Hacker Newsnew | past | comments | ask | show | jobs | submitlogin
Writing a Game Boy Emulator in OCaml (2022) (linoscope.github.io)
254 points by ibobev 1 day ago | hide | past | favorite | 62 comments





Would anyone here assert that there's any particular programming language that's better for writing emulators, virtual machines, bytecode interpreters, etc?

Where, when I say "better", I'm not so much talking about getting results that are particularly efficient/performant; nor in making fewer implementation errors... but more in terms of the experience of implementing an emulator in this particular language, being more rewarding, intuitive, and/or teaching you more about both emulators and the language.

I ask because I know that this sort of language exists in other domains. Erlang, for example, is particularly rewarding to implement a "soft-realtime nine-nines-of-uptime distributed system" in. The language, its execution semantics, its runtime, and its core libraries, were all co-designed to address this particular problem ___domain. Using Erlang "for what it's for" can thus teach you a lot about distributed systems (due to the language/runtime/etc guiding your hand toward its own idiomatic answers to distributed-systems problems — which usually are "best practice" solutions in theory as well); and can lead you to a much-deeper understanding of Erlang (exploring all its corners, discovering all the places where the language designers considered the problems you'd be having and set you up for success) than you'd get by trying to use it to solve problems in some other ___domain.

Is there a language like that... but where the "problem ___domain" that the language's designers were targeting, was "describing machines in code"?
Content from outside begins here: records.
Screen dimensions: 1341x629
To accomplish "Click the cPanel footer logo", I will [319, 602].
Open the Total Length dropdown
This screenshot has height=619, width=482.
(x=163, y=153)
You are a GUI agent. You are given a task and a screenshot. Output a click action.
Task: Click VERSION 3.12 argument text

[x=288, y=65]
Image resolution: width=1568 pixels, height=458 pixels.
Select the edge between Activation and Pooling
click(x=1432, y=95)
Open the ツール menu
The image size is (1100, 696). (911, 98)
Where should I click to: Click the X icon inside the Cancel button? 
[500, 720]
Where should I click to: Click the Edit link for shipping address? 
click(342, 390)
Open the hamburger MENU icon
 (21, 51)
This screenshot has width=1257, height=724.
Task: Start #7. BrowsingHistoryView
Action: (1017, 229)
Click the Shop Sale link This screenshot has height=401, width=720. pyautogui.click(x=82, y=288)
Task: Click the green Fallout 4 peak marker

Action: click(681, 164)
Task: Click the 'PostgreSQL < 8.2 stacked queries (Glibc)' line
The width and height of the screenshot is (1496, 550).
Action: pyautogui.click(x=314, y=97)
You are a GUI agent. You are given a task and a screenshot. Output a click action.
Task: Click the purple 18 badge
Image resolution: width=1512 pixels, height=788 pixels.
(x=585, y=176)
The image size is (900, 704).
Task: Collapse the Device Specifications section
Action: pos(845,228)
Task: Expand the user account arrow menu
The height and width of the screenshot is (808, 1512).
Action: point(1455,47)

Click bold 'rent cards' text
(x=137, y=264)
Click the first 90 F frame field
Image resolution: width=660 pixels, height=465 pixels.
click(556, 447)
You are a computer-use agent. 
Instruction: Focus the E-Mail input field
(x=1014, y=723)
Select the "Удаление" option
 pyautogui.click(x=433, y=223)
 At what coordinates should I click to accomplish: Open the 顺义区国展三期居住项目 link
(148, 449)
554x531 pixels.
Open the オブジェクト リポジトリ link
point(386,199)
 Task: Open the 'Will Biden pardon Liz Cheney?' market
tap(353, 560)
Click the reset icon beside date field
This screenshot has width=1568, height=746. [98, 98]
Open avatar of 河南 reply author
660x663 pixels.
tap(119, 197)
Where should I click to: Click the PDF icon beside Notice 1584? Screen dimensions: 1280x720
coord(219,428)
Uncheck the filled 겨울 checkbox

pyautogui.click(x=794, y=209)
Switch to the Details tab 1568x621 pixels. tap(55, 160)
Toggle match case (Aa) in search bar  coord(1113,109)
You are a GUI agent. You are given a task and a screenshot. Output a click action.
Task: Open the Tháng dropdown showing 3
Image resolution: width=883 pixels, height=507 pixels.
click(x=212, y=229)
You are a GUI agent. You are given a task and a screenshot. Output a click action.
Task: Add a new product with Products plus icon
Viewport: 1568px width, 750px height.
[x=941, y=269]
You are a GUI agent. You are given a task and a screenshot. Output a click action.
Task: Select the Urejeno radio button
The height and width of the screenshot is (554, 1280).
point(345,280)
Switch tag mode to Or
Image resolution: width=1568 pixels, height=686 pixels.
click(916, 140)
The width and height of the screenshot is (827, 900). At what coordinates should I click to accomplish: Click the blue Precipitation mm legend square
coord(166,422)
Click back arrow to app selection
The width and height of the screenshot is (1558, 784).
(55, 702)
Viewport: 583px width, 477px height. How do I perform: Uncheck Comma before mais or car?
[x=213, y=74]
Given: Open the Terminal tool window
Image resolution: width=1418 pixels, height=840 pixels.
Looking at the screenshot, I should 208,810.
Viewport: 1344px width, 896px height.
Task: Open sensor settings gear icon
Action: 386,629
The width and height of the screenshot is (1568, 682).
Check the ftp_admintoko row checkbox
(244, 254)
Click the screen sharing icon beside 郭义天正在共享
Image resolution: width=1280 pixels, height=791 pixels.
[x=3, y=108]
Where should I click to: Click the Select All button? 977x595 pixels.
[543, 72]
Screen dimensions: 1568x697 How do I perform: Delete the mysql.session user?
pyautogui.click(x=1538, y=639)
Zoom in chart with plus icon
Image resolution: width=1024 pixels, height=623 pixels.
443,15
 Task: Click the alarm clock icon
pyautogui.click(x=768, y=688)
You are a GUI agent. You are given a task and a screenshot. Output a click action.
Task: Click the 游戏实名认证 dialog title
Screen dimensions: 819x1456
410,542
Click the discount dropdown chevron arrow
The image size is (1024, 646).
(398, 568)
Haskell excels at DSLs and the sort of data manipulation needed in compilers. OCaml, Lisp, and really any language with support for ADTs and such things do the trick as well. You can even try hard with modern C++ and variant types and such, but it won't be as pretty.

Of course, if you actually want to run games on the emulator, C or C++ is where the game is. I suppose Rust would work too, but I can't speak much for its low-level memory manipulation.


Haskell and OCaml are excellent for compilers, because - as you suggest - you end up building, walking, and transforming tree data structures where sum types are really useful. Lisp is an odd suggestion there, as it doesn’t really have any built-in support for this sort of thing.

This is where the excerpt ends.